One of the Greeks took his belt off and shook it in the other's faces. I've never seen anything like it. The three of them really started raging, facing each other, alternating their energy back and forth, each one equally furious at the other two. Then, maybe seeing no point in further argument, they went outside and beat the living shit out of each other.
That was our first and last night hanging out with them. After the fight, the Greeks were bloodied up pretty good. They all wore rings and there had been a few solid buckle hits, too. But they went back to their travel trailer peacefully and together. The squadron thought it all a good show and went back inside to keep drinking.
Waking up the next day and walking to the rec room, I saw the Greek's trailer was gone. When I asked the Major, he said didn't know anything about it.
*
AK 2092
On the flight back from maneuvers, as one of the first ten to arrive at the assembly zone, our squad was rewarded with a night off. At the announcement over the radio, the men all hooted in unison and barked out the division battle cries.

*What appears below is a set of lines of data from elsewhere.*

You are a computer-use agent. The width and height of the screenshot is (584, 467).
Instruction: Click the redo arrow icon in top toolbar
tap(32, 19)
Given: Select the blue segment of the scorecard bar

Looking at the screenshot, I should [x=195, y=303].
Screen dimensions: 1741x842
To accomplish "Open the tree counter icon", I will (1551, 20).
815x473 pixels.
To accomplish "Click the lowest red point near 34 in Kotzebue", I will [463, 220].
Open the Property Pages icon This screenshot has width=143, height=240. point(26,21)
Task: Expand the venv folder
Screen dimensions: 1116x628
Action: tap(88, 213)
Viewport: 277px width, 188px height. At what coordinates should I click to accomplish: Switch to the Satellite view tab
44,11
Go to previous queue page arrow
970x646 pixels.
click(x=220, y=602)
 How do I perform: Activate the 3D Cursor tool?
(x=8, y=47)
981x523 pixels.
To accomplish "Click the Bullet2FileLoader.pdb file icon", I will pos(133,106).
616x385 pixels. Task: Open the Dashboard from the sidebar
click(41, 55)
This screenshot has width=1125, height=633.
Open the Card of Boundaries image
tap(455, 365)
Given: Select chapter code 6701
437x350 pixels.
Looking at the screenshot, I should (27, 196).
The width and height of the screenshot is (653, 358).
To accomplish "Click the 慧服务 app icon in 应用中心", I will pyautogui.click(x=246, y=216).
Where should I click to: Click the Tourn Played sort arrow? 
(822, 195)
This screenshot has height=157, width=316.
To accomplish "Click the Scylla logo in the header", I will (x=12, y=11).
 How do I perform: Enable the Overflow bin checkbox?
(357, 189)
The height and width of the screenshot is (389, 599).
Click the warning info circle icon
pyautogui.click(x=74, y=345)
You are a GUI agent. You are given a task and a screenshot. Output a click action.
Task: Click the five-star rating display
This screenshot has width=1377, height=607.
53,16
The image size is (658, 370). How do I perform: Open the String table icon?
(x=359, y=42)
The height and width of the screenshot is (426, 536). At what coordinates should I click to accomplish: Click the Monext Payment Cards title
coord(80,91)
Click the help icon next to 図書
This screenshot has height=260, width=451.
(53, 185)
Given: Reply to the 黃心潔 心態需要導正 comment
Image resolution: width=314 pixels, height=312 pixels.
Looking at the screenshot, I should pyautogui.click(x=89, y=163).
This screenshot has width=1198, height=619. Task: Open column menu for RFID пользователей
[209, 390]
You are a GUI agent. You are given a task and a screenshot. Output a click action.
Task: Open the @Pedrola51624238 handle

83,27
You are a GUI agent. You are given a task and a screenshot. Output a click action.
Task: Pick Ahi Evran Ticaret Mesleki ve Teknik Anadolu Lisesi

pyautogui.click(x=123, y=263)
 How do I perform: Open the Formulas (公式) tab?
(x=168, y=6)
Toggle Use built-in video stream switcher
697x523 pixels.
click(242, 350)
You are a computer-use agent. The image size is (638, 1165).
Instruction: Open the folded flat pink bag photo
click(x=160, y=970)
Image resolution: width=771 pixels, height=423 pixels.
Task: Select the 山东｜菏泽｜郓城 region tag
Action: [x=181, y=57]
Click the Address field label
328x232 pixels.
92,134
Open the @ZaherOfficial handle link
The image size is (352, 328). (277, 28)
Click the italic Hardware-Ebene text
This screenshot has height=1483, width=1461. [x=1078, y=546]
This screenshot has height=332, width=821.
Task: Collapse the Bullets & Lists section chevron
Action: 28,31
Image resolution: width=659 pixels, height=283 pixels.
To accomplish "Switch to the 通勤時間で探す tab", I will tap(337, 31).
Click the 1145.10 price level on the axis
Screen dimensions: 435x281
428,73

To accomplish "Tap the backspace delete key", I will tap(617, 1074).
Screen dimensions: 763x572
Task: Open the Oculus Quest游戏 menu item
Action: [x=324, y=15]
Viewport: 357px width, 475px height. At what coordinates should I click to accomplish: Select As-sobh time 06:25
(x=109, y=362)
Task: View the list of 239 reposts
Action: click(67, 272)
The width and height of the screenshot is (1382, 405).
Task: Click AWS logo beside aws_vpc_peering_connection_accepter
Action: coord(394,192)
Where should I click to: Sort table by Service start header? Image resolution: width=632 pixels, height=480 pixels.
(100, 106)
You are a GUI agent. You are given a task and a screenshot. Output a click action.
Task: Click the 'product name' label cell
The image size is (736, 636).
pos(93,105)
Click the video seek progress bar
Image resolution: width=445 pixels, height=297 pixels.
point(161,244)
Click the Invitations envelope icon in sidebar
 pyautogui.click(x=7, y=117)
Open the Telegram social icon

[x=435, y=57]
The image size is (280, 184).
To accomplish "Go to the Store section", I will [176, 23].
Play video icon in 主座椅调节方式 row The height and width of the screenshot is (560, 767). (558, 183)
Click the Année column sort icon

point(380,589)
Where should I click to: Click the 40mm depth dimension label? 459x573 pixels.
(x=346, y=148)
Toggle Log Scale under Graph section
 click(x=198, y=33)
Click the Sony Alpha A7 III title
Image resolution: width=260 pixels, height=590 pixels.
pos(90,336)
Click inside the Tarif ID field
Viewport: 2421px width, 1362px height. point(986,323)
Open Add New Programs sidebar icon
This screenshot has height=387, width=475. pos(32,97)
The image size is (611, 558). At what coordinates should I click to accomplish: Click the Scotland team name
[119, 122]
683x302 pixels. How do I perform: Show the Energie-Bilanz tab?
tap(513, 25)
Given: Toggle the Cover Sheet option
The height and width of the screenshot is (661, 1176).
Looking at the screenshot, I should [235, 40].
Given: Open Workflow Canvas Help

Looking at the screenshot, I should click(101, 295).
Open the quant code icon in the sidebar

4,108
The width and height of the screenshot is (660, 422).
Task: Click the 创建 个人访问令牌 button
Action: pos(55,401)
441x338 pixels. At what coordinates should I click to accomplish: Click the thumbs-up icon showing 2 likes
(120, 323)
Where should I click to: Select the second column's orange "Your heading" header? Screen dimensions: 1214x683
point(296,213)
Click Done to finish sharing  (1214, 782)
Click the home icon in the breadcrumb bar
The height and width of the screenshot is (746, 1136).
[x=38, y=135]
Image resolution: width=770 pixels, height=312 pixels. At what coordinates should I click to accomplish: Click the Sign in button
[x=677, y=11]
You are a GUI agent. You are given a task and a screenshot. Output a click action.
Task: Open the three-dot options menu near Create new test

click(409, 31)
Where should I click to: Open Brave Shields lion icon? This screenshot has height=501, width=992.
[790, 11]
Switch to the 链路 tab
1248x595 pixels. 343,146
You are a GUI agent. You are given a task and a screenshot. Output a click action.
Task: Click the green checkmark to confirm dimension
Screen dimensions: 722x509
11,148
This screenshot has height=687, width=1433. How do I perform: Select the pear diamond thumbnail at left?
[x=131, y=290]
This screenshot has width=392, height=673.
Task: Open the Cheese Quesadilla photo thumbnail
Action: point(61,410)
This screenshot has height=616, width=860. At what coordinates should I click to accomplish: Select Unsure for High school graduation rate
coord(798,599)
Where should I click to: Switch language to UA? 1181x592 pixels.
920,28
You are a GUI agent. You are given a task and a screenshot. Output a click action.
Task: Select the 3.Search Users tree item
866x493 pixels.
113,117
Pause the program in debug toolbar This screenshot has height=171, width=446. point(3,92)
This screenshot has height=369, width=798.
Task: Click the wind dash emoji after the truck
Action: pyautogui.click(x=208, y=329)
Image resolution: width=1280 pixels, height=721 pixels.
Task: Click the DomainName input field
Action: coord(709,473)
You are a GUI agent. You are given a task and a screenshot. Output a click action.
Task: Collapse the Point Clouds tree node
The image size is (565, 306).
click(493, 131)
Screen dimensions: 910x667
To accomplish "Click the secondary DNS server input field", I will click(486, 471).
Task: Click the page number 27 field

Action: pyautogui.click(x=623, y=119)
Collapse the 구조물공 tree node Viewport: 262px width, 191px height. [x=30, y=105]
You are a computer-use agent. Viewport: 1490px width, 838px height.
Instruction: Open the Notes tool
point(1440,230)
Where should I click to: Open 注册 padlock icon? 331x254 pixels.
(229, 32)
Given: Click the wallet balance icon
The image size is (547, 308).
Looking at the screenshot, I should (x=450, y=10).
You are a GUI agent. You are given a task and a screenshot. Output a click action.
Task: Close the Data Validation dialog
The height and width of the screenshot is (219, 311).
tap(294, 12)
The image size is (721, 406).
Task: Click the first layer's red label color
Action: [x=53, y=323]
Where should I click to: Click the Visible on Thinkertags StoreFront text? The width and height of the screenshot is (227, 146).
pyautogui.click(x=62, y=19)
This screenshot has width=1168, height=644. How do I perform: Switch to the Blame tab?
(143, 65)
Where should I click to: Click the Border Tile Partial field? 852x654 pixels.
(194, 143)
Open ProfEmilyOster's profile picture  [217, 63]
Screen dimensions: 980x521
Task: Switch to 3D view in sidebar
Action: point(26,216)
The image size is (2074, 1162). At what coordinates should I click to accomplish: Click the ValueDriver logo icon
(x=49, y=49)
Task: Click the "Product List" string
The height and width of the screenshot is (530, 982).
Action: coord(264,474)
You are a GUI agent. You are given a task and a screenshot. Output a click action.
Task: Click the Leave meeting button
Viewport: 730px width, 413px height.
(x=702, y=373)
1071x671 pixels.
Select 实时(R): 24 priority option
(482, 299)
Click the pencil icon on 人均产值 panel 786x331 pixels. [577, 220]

"Hey, El-Tee! Not too bad, huh?" One of the sergeants whacked me on the back. I didn't like it.
"Sorry, sir." He said adding, "...thank you."
I started to feel like kind of a dick.
"Got any big plans for the break, soldier?"
"Oh, yeah. Well, probably hit the game room with the guys. You know."
"What’s your first name, Sgt?"
"Geake!" That's how he spelled it, not Jake.
"Geake, I have to tell you, that sounds fucking horrible. When you get finished doing whatever it is you have to do before you start having all that fun I want you to come by my quarters. OK?"
"OK...what?" Geake was having some trouble with the idea.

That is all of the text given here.